Gifts to unincorporated associations can also engage inalienability. If the gift is constructed so that members have no control or ability to divide or use the property under their contract (e.g., where rules place control in an external body), capital may be tied up and the gift may fail (Re Grant’s Will Trusts).
Worked Example 1.5
“My trustees shall hold £20,000 to keep my tomb and plot in perfect order forever.” Is this clause valid?
Answer:
No, because it ties up capital “forever” in a non-charitable purpose trust, offending the rule against inalienability. If framed as a limited trust (e.g., “for 21 years”), the maintenance clause can be valid (Re Hooper). A small sum treated as a testamentary funeral expense may also be valid without engaging the rule (Pirbright v Salwey).
Exam Warning
Do not confuse the two perpetuity rules. Remoteness of vesting applies to when interests must vest for beneficiaries (usually individuals) and uses the 125-year period (post-2010). Inalienability applies mainly to non-charitable purpose trusts and prevents capital being tied up, using the common law period (often 21 years). Charitable trusts are largely exempt from both, provided they are genuinely charitable.
Key Point Checklist
This article has covered the following key knowledge points:
- The beneficiary principle requires most private trusts to have ascertainable human beneficiaries capable of enforcing the trust.
- Trusts for abstract non-charitable purposes generally fail unless they fall within recognised exceptions (charitable trusts, specific anomalous non-charitable purpose trusts, Re Denley trusts).
- Trusts of imperfect obligation are narrowly confined categories (animals, tombs, private masses) and must be time-limited to avoid inalienability.
- Gifts to unincorporated associations are often saved as contract-holding gifts (association funds subject to rules) or as gifts to members, avoiding the beneficiary principle; lack of member control can engage inalienability.
- The rule against perpetuities prevents property being tied up in trust for too long.
- The rule against remoteness of vesting requires interests to vest within the perpetuity period (125 years for trusts post-April 2010 under PAA 2009, subject to 'wait and see').
- The rule against inalienability restricts the duration of non-charitable purpose trusts, typically to 21 years or lives in being plus 21 years.

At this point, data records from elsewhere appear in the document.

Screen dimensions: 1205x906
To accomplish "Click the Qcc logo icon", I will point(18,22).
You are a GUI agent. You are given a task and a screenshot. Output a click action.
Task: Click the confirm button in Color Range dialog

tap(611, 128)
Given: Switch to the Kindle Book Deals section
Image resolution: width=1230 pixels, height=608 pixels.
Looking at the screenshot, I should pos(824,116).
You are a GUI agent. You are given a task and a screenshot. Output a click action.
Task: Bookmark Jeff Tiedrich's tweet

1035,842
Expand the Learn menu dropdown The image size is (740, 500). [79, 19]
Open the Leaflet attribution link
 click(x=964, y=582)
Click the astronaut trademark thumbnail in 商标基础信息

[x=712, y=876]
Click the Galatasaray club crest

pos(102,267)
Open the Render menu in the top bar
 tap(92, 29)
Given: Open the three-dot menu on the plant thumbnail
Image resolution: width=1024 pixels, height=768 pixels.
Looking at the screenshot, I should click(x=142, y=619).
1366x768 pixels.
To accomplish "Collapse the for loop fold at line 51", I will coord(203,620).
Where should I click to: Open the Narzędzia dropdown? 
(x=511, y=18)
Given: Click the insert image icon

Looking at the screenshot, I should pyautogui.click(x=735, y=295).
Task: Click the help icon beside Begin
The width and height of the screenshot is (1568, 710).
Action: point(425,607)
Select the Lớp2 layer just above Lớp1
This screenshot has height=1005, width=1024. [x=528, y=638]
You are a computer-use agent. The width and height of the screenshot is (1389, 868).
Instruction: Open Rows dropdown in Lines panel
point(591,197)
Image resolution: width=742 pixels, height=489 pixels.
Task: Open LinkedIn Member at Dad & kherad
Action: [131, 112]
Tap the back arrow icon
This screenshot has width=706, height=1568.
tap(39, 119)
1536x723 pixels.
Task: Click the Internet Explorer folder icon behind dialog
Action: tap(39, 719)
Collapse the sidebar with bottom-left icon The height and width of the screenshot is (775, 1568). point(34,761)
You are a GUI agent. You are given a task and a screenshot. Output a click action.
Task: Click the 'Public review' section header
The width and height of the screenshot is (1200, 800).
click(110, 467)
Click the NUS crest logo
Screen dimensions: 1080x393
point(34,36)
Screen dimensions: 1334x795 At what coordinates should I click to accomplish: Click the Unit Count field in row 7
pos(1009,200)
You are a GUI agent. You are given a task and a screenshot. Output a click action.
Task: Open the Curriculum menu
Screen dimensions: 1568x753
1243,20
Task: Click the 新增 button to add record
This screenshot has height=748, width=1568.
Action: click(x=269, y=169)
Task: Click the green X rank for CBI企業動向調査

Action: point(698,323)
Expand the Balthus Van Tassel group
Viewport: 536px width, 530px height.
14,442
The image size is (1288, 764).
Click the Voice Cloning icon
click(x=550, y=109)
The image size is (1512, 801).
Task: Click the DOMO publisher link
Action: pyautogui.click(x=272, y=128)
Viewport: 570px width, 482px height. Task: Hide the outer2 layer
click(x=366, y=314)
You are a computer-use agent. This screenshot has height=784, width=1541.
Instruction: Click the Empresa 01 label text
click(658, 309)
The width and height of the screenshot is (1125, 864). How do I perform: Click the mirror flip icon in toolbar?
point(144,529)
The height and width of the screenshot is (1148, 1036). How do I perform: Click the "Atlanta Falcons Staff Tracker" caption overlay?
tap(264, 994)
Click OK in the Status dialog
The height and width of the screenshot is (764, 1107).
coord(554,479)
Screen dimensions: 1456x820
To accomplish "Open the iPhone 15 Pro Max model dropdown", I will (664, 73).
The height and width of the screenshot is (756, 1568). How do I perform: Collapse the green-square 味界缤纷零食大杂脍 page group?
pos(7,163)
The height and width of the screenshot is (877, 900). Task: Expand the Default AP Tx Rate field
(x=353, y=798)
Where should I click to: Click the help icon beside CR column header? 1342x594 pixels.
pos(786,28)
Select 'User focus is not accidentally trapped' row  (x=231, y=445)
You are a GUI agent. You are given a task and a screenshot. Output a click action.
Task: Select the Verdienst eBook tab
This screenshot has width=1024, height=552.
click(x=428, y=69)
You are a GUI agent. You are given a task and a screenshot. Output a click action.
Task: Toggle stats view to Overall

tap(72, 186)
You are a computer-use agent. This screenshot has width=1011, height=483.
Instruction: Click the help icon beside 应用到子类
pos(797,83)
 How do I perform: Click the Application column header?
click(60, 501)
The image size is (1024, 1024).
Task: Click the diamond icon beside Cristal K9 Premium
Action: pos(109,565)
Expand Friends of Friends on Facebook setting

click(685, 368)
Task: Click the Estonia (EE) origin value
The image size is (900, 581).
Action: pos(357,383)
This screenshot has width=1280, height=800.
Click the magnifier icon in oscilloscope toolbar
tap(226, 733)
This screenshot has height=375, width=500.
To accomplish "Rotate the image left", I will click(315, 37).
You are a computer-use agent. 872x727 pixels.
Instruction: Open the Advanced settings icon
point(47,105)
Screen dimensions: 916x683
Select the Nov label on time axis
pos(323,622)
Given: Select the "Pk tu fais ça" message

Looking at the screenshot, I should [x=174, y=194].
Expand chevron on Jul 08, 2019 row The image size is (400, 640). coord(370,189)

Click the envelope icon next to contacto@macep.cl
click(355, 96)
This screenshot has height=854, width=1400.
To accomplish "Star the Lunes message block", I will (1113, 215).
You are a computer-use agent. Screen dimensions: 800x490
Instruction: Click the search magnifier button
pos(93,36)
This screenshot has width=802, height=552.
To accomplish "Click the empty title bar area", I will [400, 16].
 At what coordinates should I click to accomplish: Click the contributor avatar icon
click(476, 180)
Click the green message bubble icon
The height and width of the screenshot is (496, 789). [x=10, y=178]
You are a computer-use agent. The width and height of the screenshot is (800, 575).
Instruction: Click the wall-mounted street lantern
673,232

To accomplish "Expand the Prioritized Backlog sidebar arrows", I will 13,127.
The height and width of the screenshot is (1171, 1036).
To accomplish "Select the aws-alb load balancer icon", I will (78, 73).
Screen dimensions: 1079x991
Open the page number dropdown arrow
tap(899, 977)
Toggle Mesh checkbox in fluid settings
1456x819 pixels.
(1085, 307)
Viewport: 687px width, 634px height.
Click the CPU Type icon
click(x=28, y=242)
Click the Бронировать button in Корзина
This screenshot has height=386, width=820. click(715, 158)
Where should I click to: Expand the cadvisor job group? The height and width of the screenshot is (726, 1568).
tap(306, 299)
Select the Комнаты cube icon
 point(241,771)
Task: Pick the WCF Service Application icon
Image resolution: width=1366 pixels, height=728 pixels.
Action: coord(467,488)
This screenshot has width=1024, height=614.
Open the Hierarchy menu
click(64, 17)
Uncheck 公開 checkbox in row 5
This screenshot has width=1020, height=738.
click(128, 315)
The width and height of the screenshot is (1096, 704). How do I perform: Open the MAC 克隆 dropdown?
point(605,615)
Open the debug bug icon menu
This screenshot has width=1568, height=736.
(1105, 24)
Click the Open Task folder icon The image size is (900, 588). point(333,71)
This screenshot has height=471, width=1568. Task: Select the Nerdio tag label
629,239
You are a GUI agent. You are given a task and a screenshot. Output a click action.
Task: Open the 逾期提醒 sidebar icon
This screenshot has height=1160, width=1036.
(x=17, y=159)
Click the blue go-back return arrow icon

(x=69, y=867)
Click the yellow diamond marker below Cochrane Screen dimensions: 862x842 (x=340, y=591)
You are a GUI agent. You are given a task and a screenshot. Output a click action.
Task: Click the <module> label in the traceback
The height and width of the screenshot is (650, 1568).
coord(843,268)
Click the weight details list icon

- Charitable trusts have special status: they are enforced by the Attorney General, are exempt from inalienability, and enjoy the charity-to-charity exception for remoteness of vesting.
Key Terms and Concepts
- Beneficiary Principle
- Rule Against Perpetuities
- Perpetuity Period
- Remoteness of Vesting
- Inalienability Rule
- Trusts of Imperfect Obligation
- Re Denley Trusts
- Contract-holding Gift
Key Term: Trusts of Imperfect Obligation
Narrow non-charitable purpose trusts recognised by case law (e.g., care of specific animals, tombs, private masses). Valid but not generally enforceable by beneficiaries; must be time-limited to avoid inalienability.Key Term: Re Denley Trusts
Purpose-form trusts that confer a tangible benefit on an ascertainable class of persons who can enforce the trust; valid as private trusts if the class is certain and the arrangement is administratively workable.Key Term: Contract-holding Gift
A gift to members of an unincorporated association, held subject to their contractual rights and obligations under the rules of the association; treated as an accretion to the association’s funds rather than a purpose trust.